### DOCUMENT
Swamplandia! is faced by another foe, as if competition from the World of Darkness is not enough. In one of its many ecological blunders, the U.S. Army Corp of Engineers attempted to drain the nearby swamps and sawtooth grass savannas by planting an Australian tree, the Melaleuca, whose roots “would suck the Florida swamp dry.” Instead, melaleuca trees, grown from seeds showered from light aircraft in the1940s, had spread like a plague, killing native plants and creating vast stretches of wasteland. This is a very real problem in South Florida, today, with nearly 400,000 acres of pine woods, cypress swamps and sawtooth grasslands overrun by the “strangler species.”
Soon after Hilola dies, Ava and her sister, Ossie, are left alone on the island. The tourists no longer come and alligator wrestling has been temporarily “suspended.” Kiwi has decamped to work at the World of Darkness and the Chief has left as well, ostensibly to raise funds to save the family enterprise.
Ava and Ossie divide their time between trying to contact Hilola via an Ouija board and eradicating melaleuca saplings which have sprung up on the borders of the island. One day, they see an abandoned boat, with a tall crane used to haul up buckets of muck. This dredge had been used in another ill-fated campaign to make the swamps into an economically flourishing area. During the great Depression of the 1930’s, teams of sweating, mosquito-swatting workers had navigated these dredge boats through the swamps in a misguided effort to dig a canal. This craft is drifting along, abandoned, decades later. But what had happened to the crew?
Ava and Ossie board the dredge and find rusted tools, a box of fossilized lemon candies and a cabin filled with hundreds of moths, which, when the door is opened, swarm out as if “a ghost was tuning itself like a luminous string above me.”
The girls find a WPA work shirt stitched with the letters “L.T.” The work shirt becomes a passport to the next world for the impressionable Ossie.
Ossie had been reading an old book on spiritualism and soon begins communicating with the ghost of L.T. His name, she tells Ava, was Louis Thanksgiving and he had been a teenage crew member on the dredge. The Dredgerman, as the girls call L.T., had been killed by buzzards. That does not prevent Ossie from falling in love with him. A short time later, she disappears on board the dredge which floats off to parts unknown.
Ava secures the help of a wandering outcast named “The Birdman” to paddle deep into the Everglades in search of her sister. The entrance to the Underworld is rumored to be out in the swamps near two mounds of shells that had been raised by the Calusa Indians long-ago. The place is called “the Eye of the Needle” and Ava believes that Ossie has gone there with the ghost of L.T. But before Ava convinces The Birdman to go, she repeats her mother’s “Swimming with the Seths” dive into the gator-filled pool. It’s her way to show that she has the courage required to travel to hell and back.
I took a final breath and I was flying. Water flooded my nostrils. When I opened my eyes, I could see the Seths’ dim shapes from below, their great bellies that look like prehistoric pinecones and their dinosaur feet. I could see the glint of a Seth’s claws, curled motionless at the mountains of it sides – an alligator’s tail does all the work of swimming … A three- or four- hundred-pound Seth sailed over my head, and I watched a thin jet of bubbles rising from my own nostrils. Far above me peach ovals opened on the water – a column of milky illumination from the stadium lamps. They seemed to gasp back their light as I swam for them, like good dreams on waking.

### DATA SHOWN
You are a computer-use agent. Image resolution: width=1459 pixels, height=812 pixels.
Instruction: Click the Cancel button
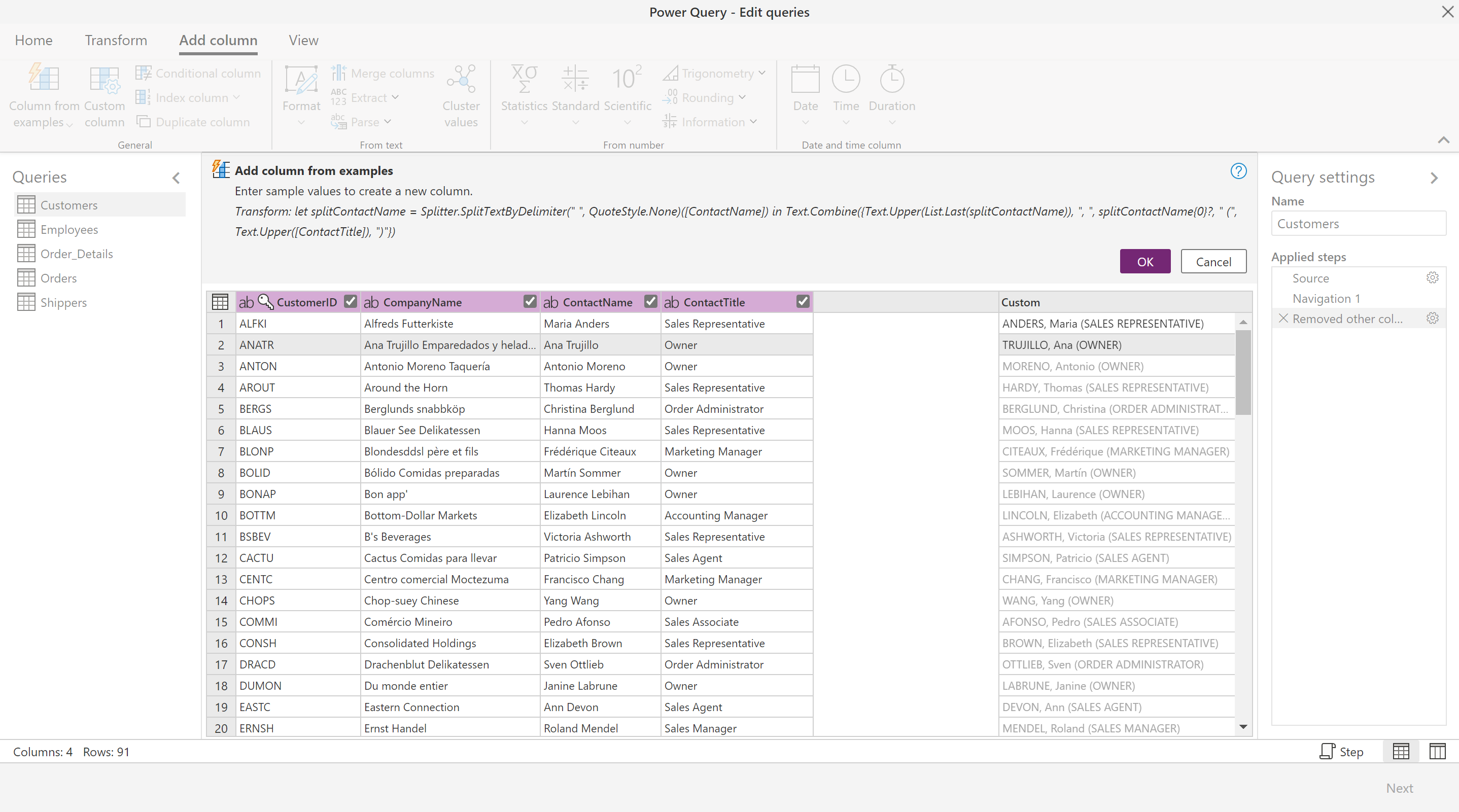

### REQUIRED TASK 1
Answer these questions about the Swamplandia! review:
(a) What kind of tree did the U.S. Army plant to drain the swamps, and where does it come from?
(b) What letters are stitched on the WPA work shirt the girls find?
(c) What name do the girls give L.T.?
### REQUIRED TASK 2
Rename "Birdman" as "Heron Man" and write out the Swamplandia! review from "Ava secures the" to "hell and back." with that change.
### REQUIRED TASK 3
Go on with the Swamplandia! review from the point where it ends.

### TASK ANSWER 1
(a) The Melaleuca, an Australian tree.
(b) "L.T."
(c) The Dredgerman.

### TASK ANSWER 2
Ava secures the help of a wandering outcast named “The Heron Man” to paddle deep into the Everglades in search of her sister. The entrance to the Underworld is rumored to be out in the swamps near two mounds of shells that had been raised by the Calusa Indians long-ago. The place is called “the Eye of the Needle” and Ava believes that Ossie has gone there with the ghost of L.T. But before Ava convinces The Heron Man to go, she repeats her mother’s “Swimming with the Seths” dive into the gator-filled pool. It’s her way to show that she has the courage required to travel to hell and back.

### TASK ANSWER 3
Ava makes it to dry land and safety. She and the Birdman set out in a small skiff to search for the Eye of the Needle to bring Ossie back to the land of the living. It is not clear, initially, if the Birdman is just another regional eccentric, a “glade cracker” just trying to make it through another day in the swamps. Or is there a hidden blade of menace in his remark to Ava when they set off, “Nobody can get to hell, without assistance, kid.”
The journey of Ava and the Birdman to the Eye of the Needle, a surreal venture if there ever was one, is described in a narrative of gritty realism. By contrast, Kiwi’s efforts to fit into what passes for the real world of 21st century America seems more of a descent into the infernal regions. The randy, teen ethos of his fellow workers at the World of Darkness and the corporate rapacity of his bosses drive Kiwi to the brink of desperation. Kiwi, self-educated on old textbooks from an abandoned boat that had once brought books to his backwater home, is branded as “gay” because he reads. In a brilliant stroke on Russell’s part, Kiwi’s colleagues call him Margaret after glimpsing a book he is reading on his breaks, Margaret Mead’s Coming of Age in Samoa.
Russell’s novel is by turns, Coming of Age in Swamplandia! and Coming of Age in the World of Darkness. Both Ava and Kiwi demonstrate rare gifts of courage, counterbalanced by naiveté and inexperience. Both lose their innocence, and though the three siblings are reunited after appalling ordeals, the delightfully weird Bigtree clan will never be the same. They have no home to which they can return.
There is no saving Swamplandia! from the invasive mainland culture represented by the World of Darkness and the sterile rows of utterly similar apartment blocks and family homes spreading over the landscape beyond it. Kiwi, who had once dreamed of escaping Swamplandia, starts to think differently.
Now that Kiwi had at last made it to a suburb it was easy to want the swamp. What was this fresh hell? The World of Darkness seemed like a cozy and benign place compared to the sprawl of these stucco boxes, these single-family houses. Kiwi saw no coconuts and no creeks.
The passing of Swamplandia!, a crass, hokey “hicksville” where live chickens are suspended from wires to get the gators to leap for their supper, hardly merits more than a moment of regret. But Russell’s evocation of the disintegration of the Bigtree clan is profoundly moving. Arms linked together, Ava, Kiwi and Ossie embrace “in a panic of love.” The mutual devotion of the Bigtree children is as heartfelt a tribute to steadfast family bonds as the ordeal of the Joads in The Grapes of Wrath or the Finch children in To Kill a Mockingbird.
That may seem like giving an “Easy A” to a novelist with but one short story collection and single off-beat novel to her credit. But such is the sustained power of Russell’s prose, that Swamplandia! never falters. Alternating currents of earthy realism and flights of fantasy carry the weight of absolute conviction, enabling us to believe that if paradise can be lost, then a memory of it can also be preserved.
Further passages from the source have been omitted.